PEKALONGAN, iNewspantura.id – Pandangan tentang dunia pendidikan sebagai menara gading, agaknya masih menjadi bayang-bayang yang belum mampu dihapus. Hal itu terungkap melalui kritik yang dikemukakan penulis buku Titik Ba, Ahmad Thoha Faz, dalam Diskusi Titik Ba yang diselenggarakan di Pandopokan Cangkruk Begal, Desa Tunjungsari, Kecamatan Siwalan, Kabupaten Pekalongan, Minggu (23/10) kemarin.
Selama menulis buku Titik Ba Ahmad Thoha Faz menemukan pengalaman-pengalaman unik. Selama 14 tahun Thoha menulis buku Titik Ba. Selama itu pula ia mengalami kejadian-kejadian yang tidak biasa.
Salah satunya, ketika ia memutuskan untuk drop out dari sekolah. Keputusan itu diambil hanya dipicu oleh pertanyaannya kepada guru sekolahnya tentang bilangan pecahan. “Waktu itu saya mempertanyakan kepada guru Matematika saya, kenapa pembilang dibilang pembilang dan kenapa penyebut disebut penyebut,” ungkap Thoha.
Kendati demikian, pertanyaan itu tak juga menemukan jawaban. Kecewa dengan hal itu, Thoha pun sempat memilih untuk D.O dari SMA-nya.

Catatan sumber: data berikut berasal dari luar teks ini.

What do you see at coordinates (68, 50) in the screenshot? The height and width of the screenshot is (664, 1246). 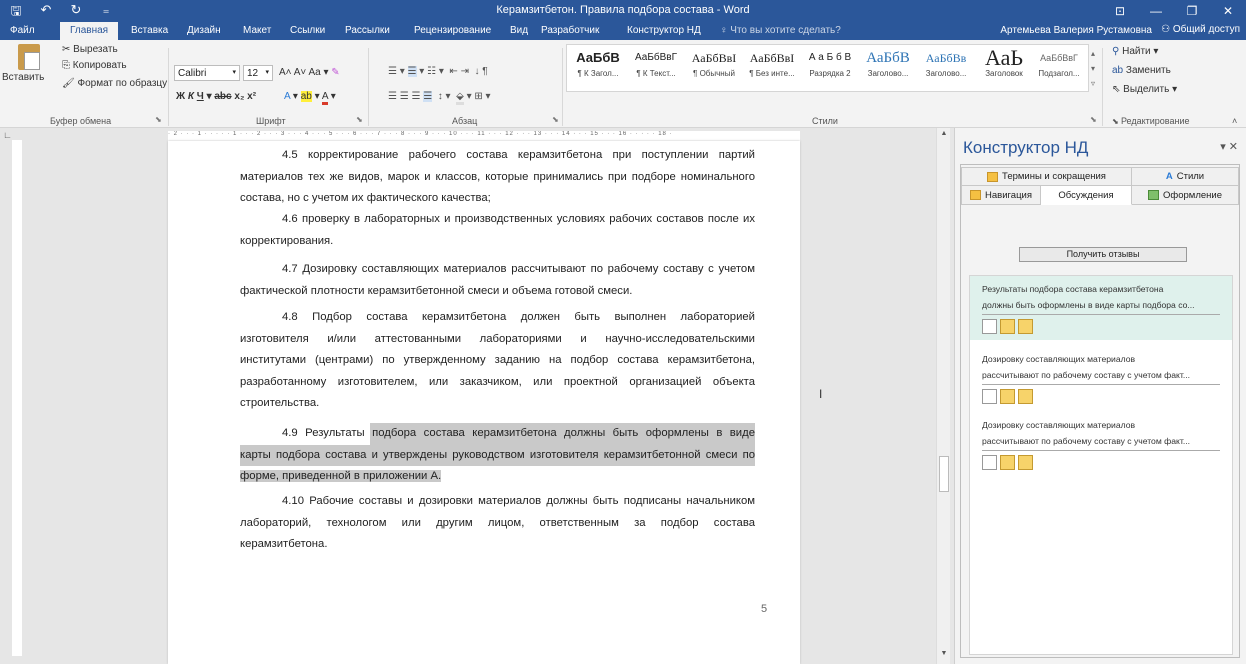 I see `scissors-icon: ✂` at bounding box center [68, 50].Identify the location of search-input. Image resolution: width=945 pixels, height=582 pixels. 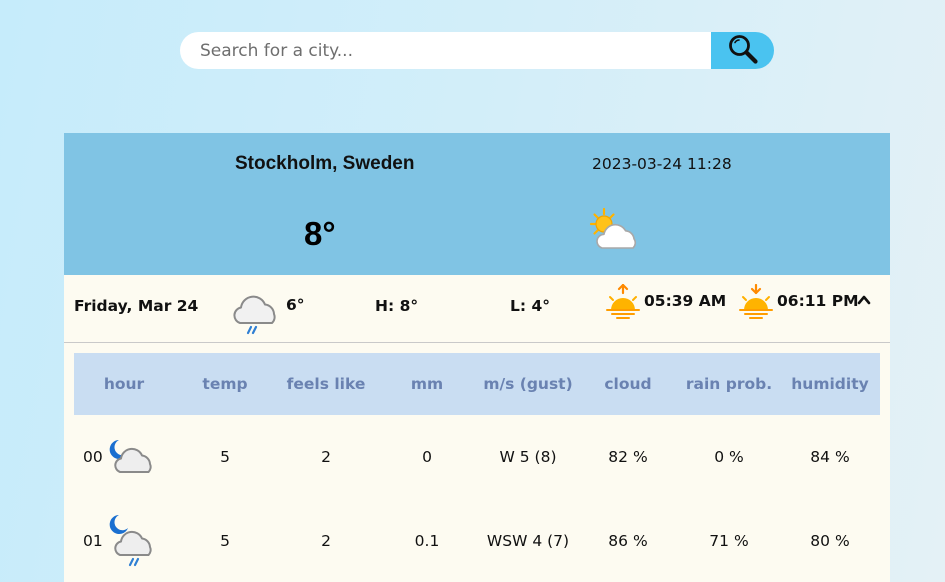
(446, 50).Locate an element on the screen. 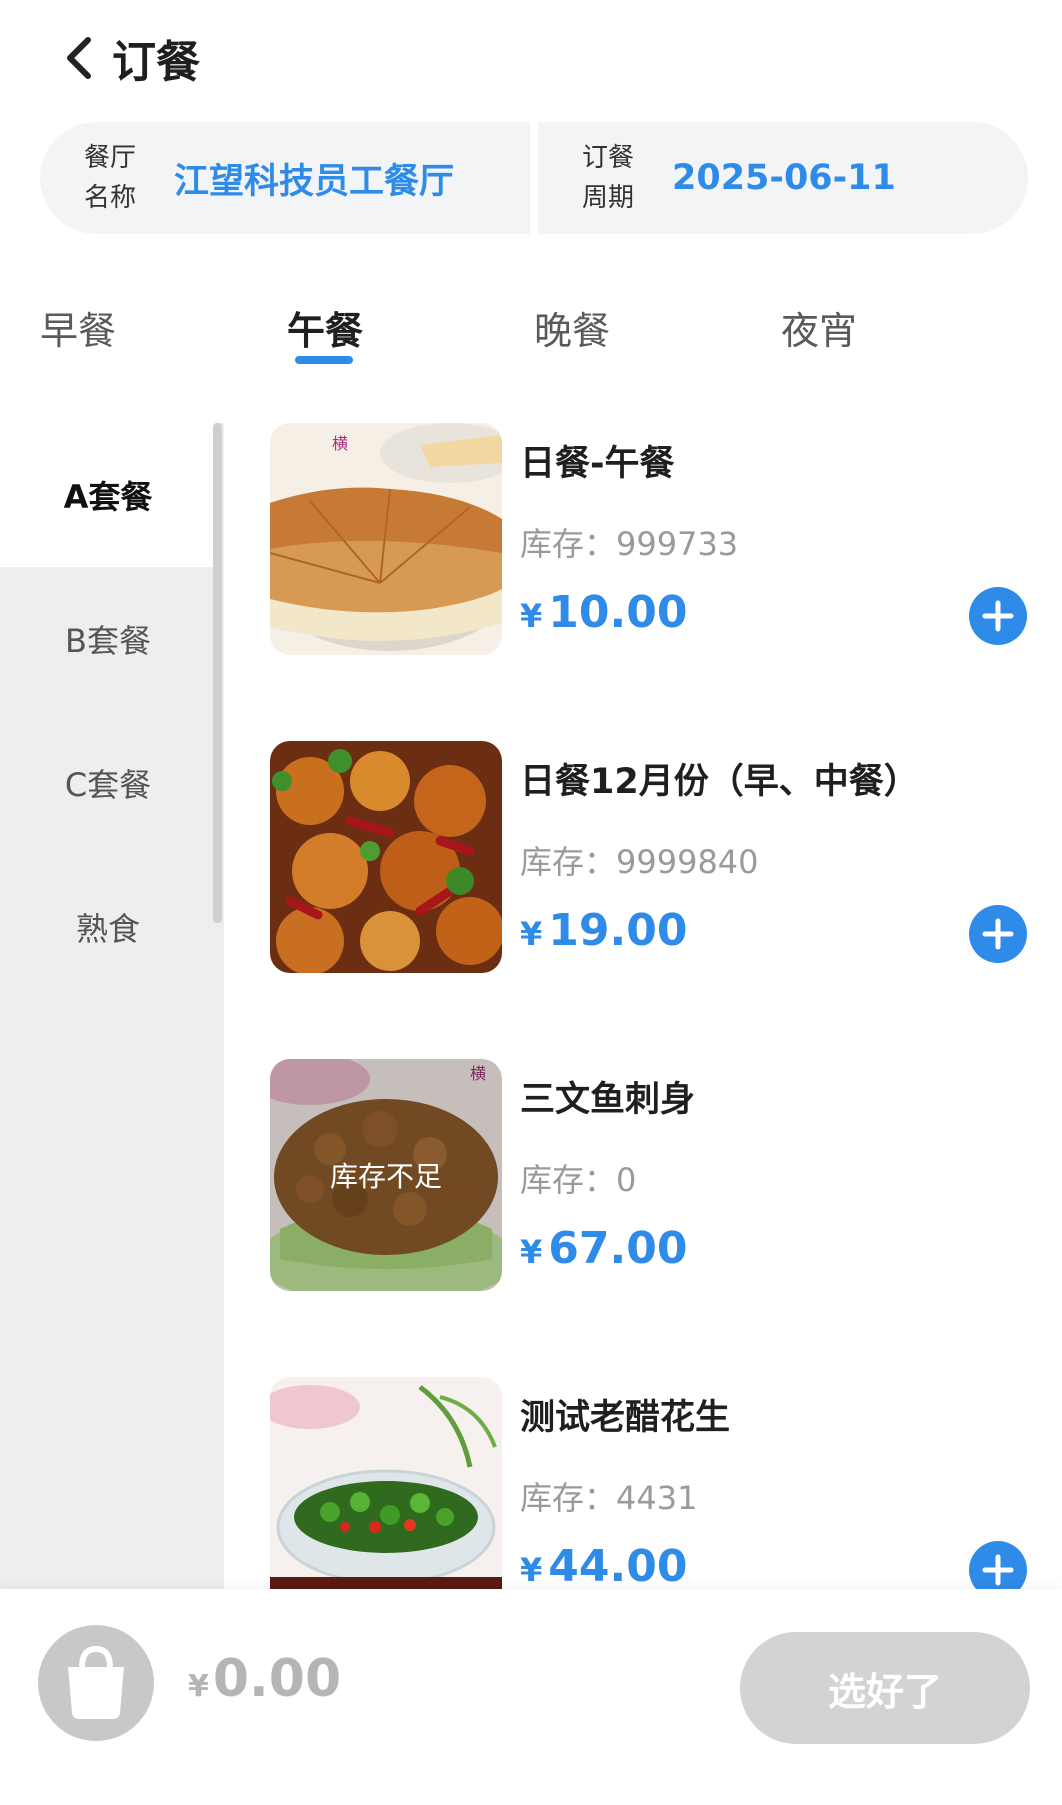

Selang beberapa waktu berikutnya, ia kembali masuk sekolah, hingga ia pun lulus dari kampus Ganesha, ITB, jurusan Teknik Industri. Menyandang gelar sarjana, Thoha rupanya juga tak puas begitu saja. Sebelum akhirnya memutuskan lulus, ia telah memulai menulis sebuah buku yang diberi judul Titik Ba.
“Saya ketika mau lulus itu takut. Takut kalau nggak punya karya apa-apa. Ini sangat memalukan kalau lulus hanya satu kertas. Dan ini yang didoktrin bapak saya, jangan sampai kamu itu mencari ilmu untuk mencari duit. Makanya saya harus membuat ijazah yang berupa buku. Karya,” aku Thoha.
Buku itu, oleh Thoha, dijadikan sebagai penyemangat dalam membuktikan kadar intelektualitasnya. Menurutnya, kadar intelektualitas seseorang yang pernah bersekolah semestinya tidak hanya dibuktikan oleh selembar ijazah. Akan tetapi, juga dibuktikan melalui karya.
“Kenapa orang sekolah? Orang ke sekolah itu sebenarnya yang dicari? Ijazah gitu kan? Kenapa orang mencari ijazah? Sebenarnya kan bukti intelektual. Pertanyaan berikutnya, apakah bukti intelektual hanya satu lembar sertifikat dan kalau kita ada perlu difotokopi. Mengapa tidak satu buku ini?” tutur pendiri Pesantren Ilmu Eksakta itu.
Di luar dugaan, buku Titik Ba yang ditulisnya mendapatkan respon positif dari rektor ITB kala itu. Sehari sebelum lulus dan menyandang gelar sarjana, buku karangannya itu diendorsement oleh Rektor ITB. Malahan, oleh Rektor ITB, buku karyanya itu direkomendasikan agar dibaca seluruh dekan yang ada di lingkungan ITB.